*** SOURCE MATERIAL ***
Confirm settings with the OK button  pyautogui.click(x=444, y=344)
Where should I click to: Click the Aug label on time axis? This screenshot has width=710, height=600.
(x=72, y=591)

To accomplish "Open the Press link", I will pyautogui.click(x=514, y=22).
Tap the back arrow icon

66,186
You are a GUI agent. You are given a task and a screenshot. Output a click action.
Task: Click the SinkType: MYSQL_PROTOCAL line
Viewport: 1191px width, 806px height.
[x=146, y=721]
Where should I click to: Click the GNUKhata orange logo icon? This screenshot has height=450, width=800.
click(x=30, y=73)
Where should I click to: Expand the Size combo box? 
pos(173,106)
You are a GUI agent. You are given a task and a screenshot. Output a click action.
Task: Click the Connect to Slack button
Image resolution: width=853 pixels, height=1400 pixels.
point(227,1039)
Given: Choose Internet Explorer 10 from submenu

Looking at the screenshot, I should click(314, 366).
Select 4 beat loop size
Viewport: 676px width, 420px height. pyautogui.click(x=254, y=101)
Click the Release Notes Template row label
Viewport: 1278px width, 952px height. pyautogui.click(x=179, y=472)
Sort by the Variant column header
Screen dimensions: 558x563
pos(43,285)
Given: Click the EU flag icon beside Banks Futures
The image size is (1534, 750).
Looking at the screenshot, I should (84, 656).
*** End of SOURCE MATERIAL ***
**EXERCISE BRIEF:** Each of the records is to be written out again exactly.

**EXERCISE RESPONSE:**
Confirm settings with the OK button  pyautogui.click(x=444, y=344)
Where should I click to: Click the Aug label on time axis? This screenshot has width=710, height=600.
(x=72, y=591)

To accomplish "Open the Press link", I will pyautogui.click(x=514, y=22).
Tap the back arrow icon

66,186
You are a GUI agent. You are given a task and a screenshot. Output a click action.
Task: Click the SinkType: MYSQL_PROTOCAL line
Viewport: 1191px width, 806px height.
[x=146, y=721]
Where should I click to: Click the GNUKhata orange logo icon? This screenshot has height=450, width=800.
click(x=30, y=73)
Where should I click to: Expand the Size combo box? 
pos(173,106)
You are a GUI agent. You are given a task and a screenshot. Output a click action.
Task: Click the Connect to Slack button
Image resolution: width=853 pixels, height=1400 pixels.
point(227,1039)
Given: Choose Internet Explorer 10 from submenu

Looking at the screenshot, I should click(314, 366).
Select 4 beat loop size
Viewport: 676px width, 420px height. pyautogui.click(x=254, y=101)
Click the Release Notes Template row label
Viewport: 1278px width, 952px height. pyautogui.click(x=179, y=472)
Sort by the Variant column header
Screen dimensions: 558x563
pos(43,285)
Given: Click the EU flag icon beside Banks Futures
The image size is (1534, 750).
Looking at the screenshot, I should (84, 656).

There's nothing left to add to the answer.